The first US airstrikes in Syria reportedly took place on September 22, 2014. A day later, on September 23, the United States sent its own letter informing the UN that it had “initiated necessary and proportionate military actions in Syria in order to eliminate the ongoing ISIL threat to Iraq.” The United States noted that ISIL also posed a threat to the United States and other countries. The letter further noted that the US “has initiated military actions in Syria against al-Qaida elements in Syria known as the Khorasan Group to address terrorist threats that they pose to the United States and our partners and allies.”
In the letter, the United States invoked the right to both individual and collective self-defense to justify its strikes in Syria, though in places the letter was a fuzzy as to which type of self-defense (individual vs. collective) applied to which strikes. The letter elaborated that “States must be able to defend themselves, in accordance with the inherent right of individual and collective self-defense, as reflected in Article 51 of the UN Charter, when, as is the case here, the government of the State where the threat is located is unwilling or unable to prevent the use of its territory for such attacks.”

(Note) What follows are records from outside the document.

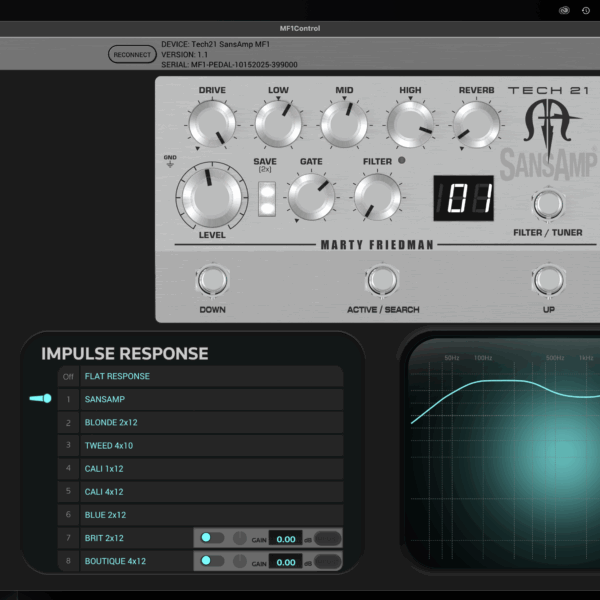
Task: Toggle the BOUTIQUE 4x12 switch
Action: click(x=211, y=561)
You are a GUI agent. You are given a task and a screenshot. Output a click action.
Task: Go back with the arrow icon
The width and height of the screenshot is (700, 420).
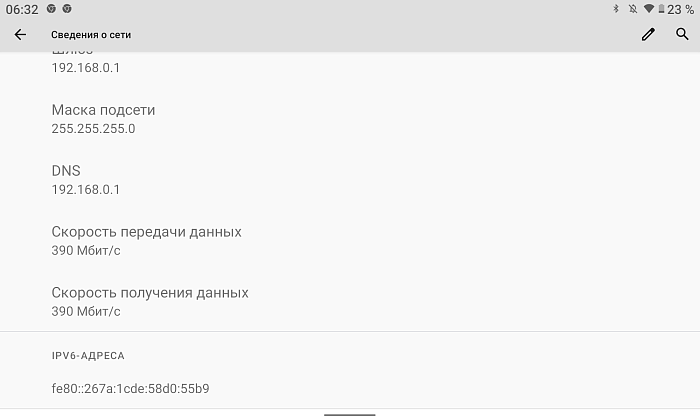pos(20,34)
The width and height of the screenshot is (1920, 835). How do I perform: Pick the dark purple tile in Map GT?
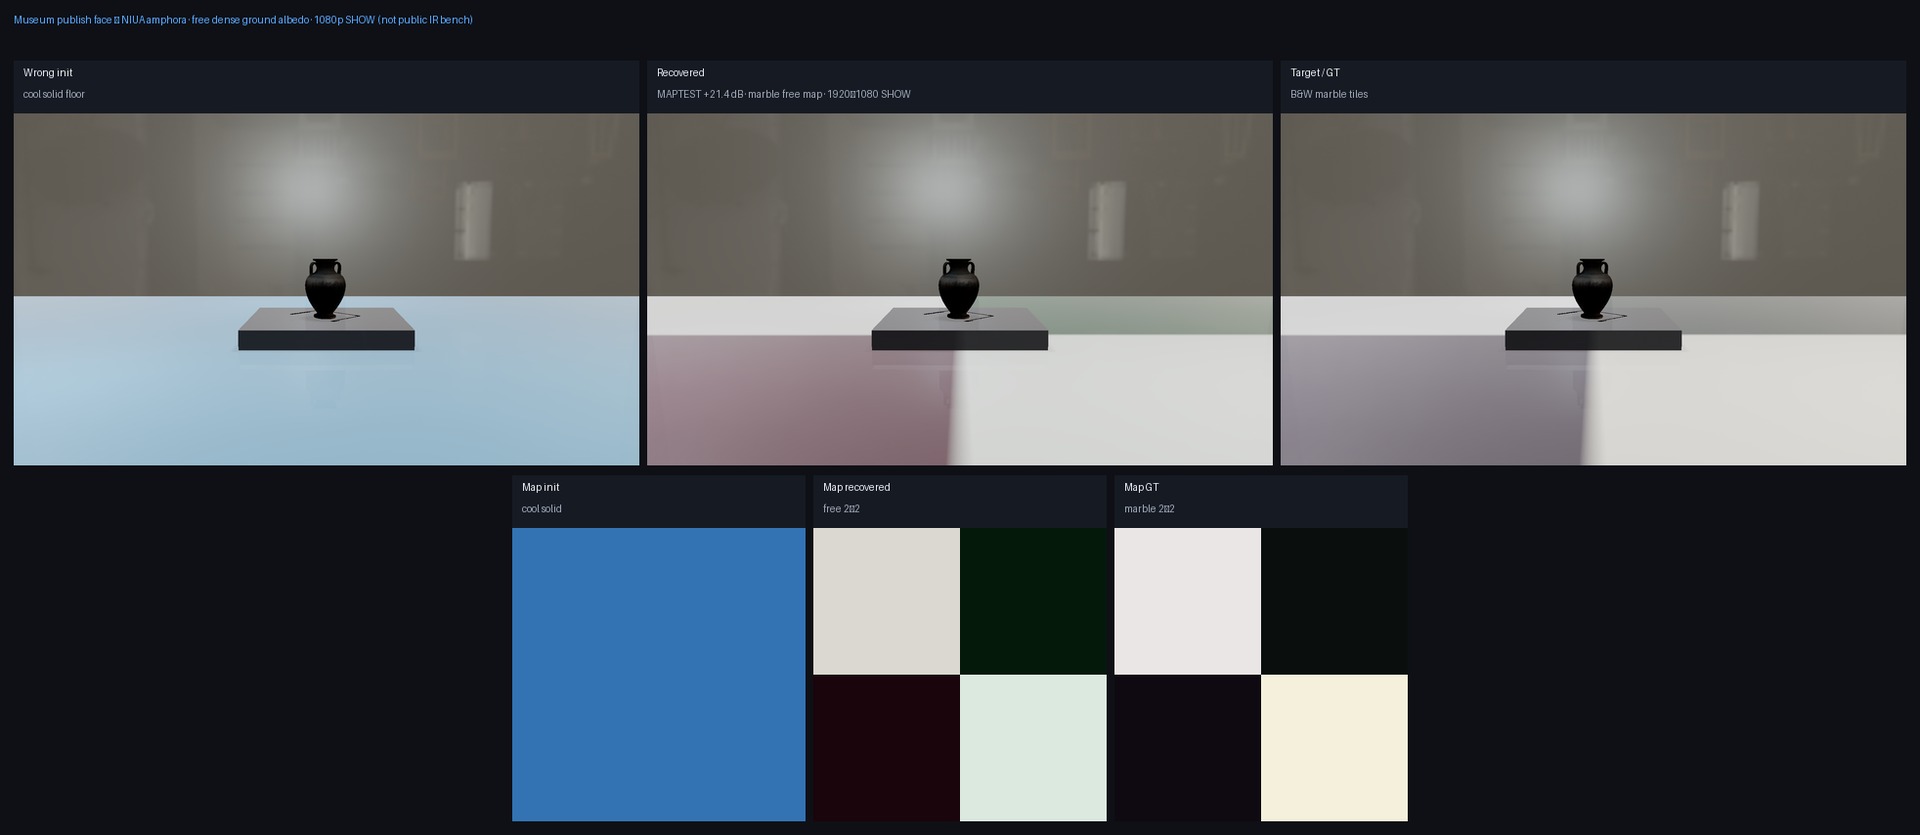(x=1187, y=748)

On April 8, 2015, Canada entered into the fray by carrying out its first airstrikes against ISIL in Syria, reportedly hitting a garrison. Prior to this, on March 31, 2015, Canada wrote to the UN that ISIL “continues to pose a threat not only to Iraq, but also to Canada and Canadians, as well as to other countries in the region and beyond.” Noting that Iraq had requested a US-led coalition, Canada explained that any military actions against ISIL in Syria would be aimed at “further degrading ISIL’s ability to carry out attacks.”

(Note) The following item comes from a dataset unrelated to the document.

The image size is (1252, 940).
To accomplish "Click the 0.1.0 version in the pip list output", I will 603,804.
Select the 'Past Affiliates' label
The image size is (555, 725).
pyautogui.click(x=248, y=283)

Canada claimed that under “the inherent rights of individual and collective self-defence reflected in Article 51 of the United Nations Charter, States must be able to act in self-defence when the Government of the State where a threat is located is unwilling or unable to prevent attacks emanating from its territory.” Canada’s letter said its actions would be “necessary and proportionate.” Like the United States, Canada’s letter was unclear as to which type of self-defense (individual vs. collective) applied to which strikes.
All that said, Canada’s Liberal Prime Minister-designate Justin Trudeau has committed to withdrawing his country’s fighter jets from the US-led coalition against ISIL in both Iraq and Syria.

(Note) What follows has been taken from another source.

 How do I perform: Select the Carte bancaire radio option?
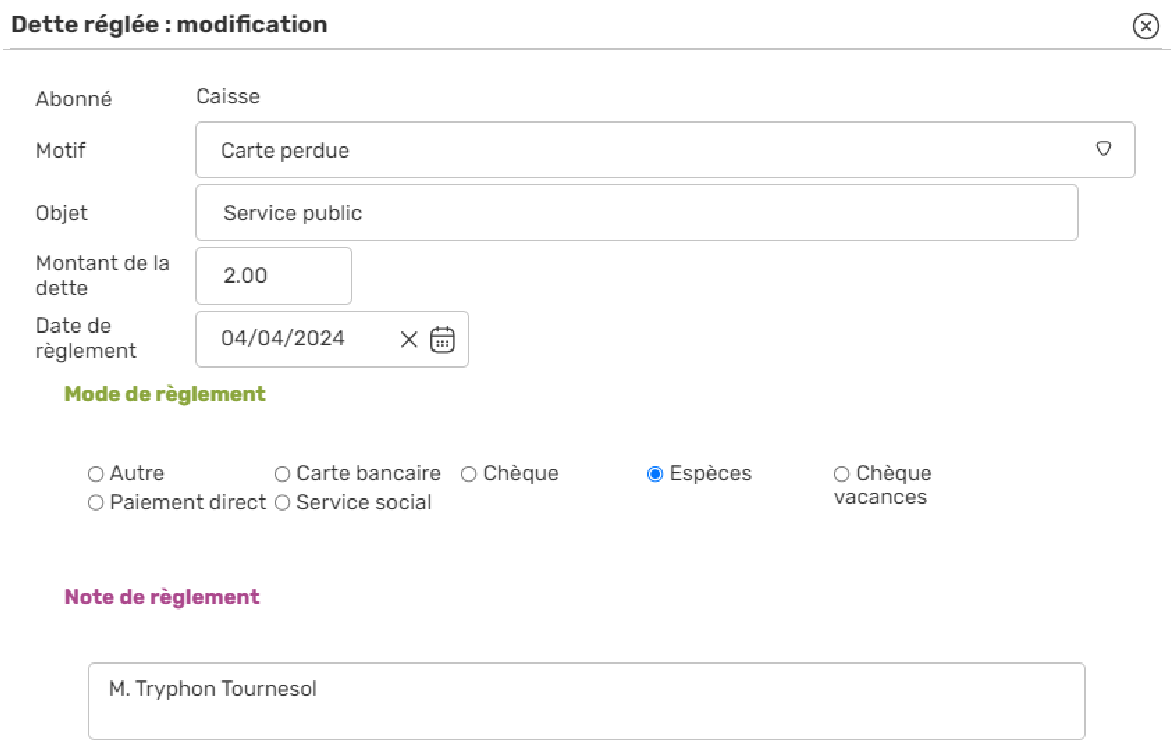click(282, 474)
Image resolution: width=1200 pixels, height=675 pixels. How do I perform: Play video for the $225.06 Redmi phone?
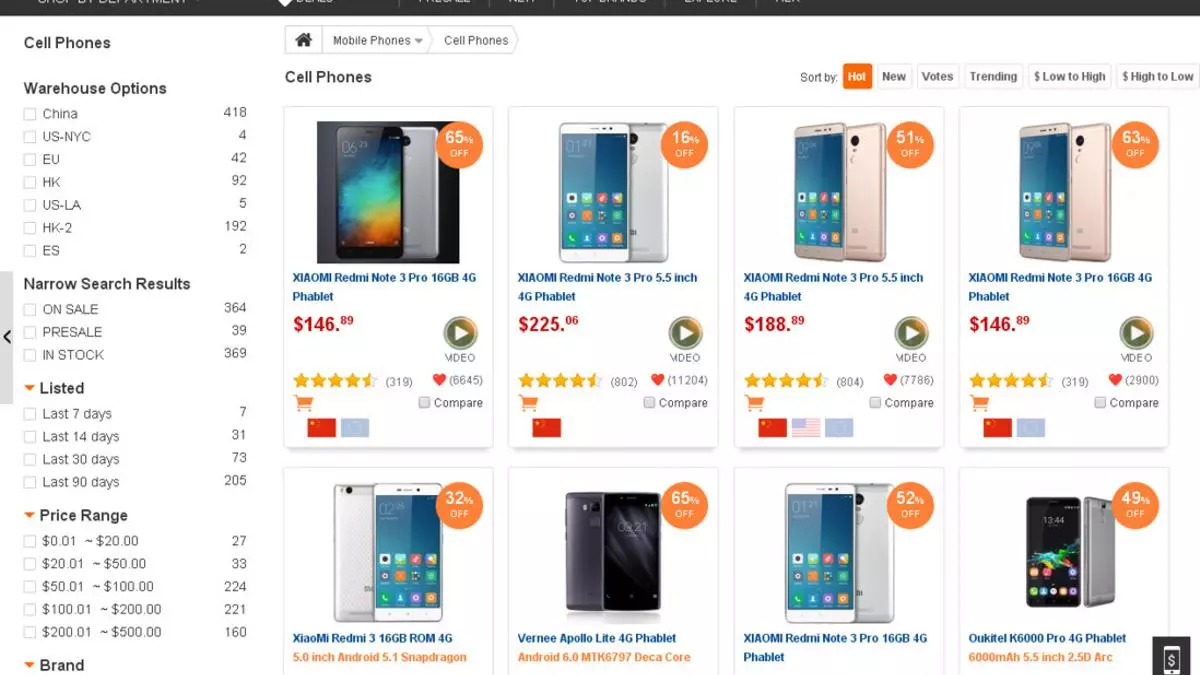point(685,333)
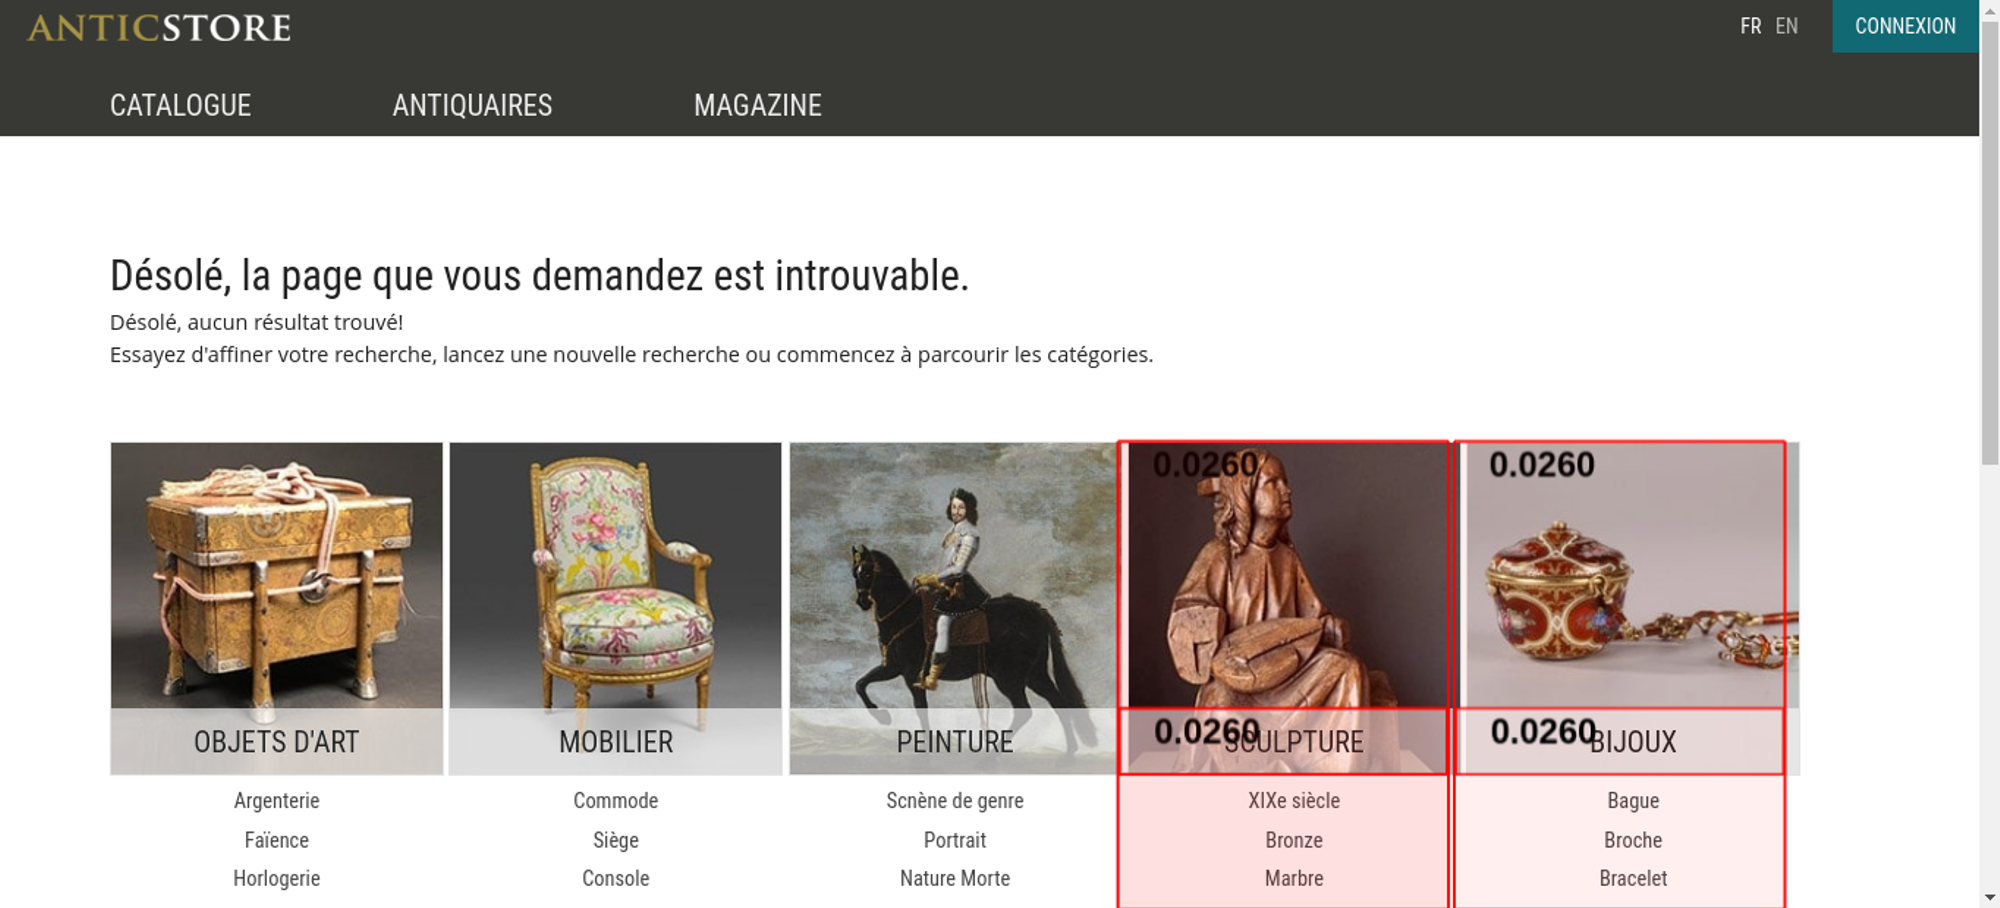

On July 25, 2015, Turkey launched its first airstrikes against ISIL in Syria, targeting two ISIL bases and a gathering point, according to the Turkish Prime Minister’s office. The day before, Turkey wrote to the UN explaining that “Syria has become a safe haven for Daesh. This area is used by Daesh for training, planning, financing and carrying out attacks across borders.” Turkey referenced a reportedly ISIL-linked July 20 attack in Suruç that killed 32 Turkish citizens as well as a border skirmish on July 23 to demonstrate that Turkey “is under a clear and imminent threat of continuing attack from Daesh.” The letter also stated that Syria is “neither capable of nor willing to prevent these threats emanating from its territory, which clearly imperil the security of Turkey and the safety of its nationals.”
Based on the right to individual and collective self-defense, Turkey said in its letter that it “has initiated necessary and proportionate military actions against Daesh in Syria, including in coordination with individual members of the Global Coalition, in order to counter the terrorist threat and to safeguard its territory and citizens.”
On August 21, 2015, the UK carried out a targeted killing in Syria of an individual “known to be actively engaged in planning and directing imminent armed attacks against the United Kingdom.” The UK justified this action in a September 7 letter to the UN explaining that the strike “was a necessary and proportionate exercise of the individual right of self-defence of the United Kingdom.”
Then, on December 3 and 4, 2015, the UK launched a wave of airstrikes against oil fields in Syria with the purpose of “cutting off the terrorists’ oil revenue at the very source,” according to the Ministry of Defence. This followed a December 2, 2015 parliamentary vote in favor of strikes, which itself followed a letter to the UN from more than a year before on November 25, 2014. In that letter, the UK stated that it fully supports, and is taking measures in support of, coalition strikes against “ISIL sites and military strongholds in Syria.” The letter also stated that the UK supported such measures under the doctrine of collective self-defense of Iraq, and said the measures they were undertaking at the time were “necessary and proportionate.”
Thus, the UK first claimed a right to carry out ISIL strikes in Syria under a collective self-defense rationale, but it didn’t act on that until last week. Meanwhile, in a slightly different context, the UK carried out an ISIL strike in the name of individual self-defense months earlier.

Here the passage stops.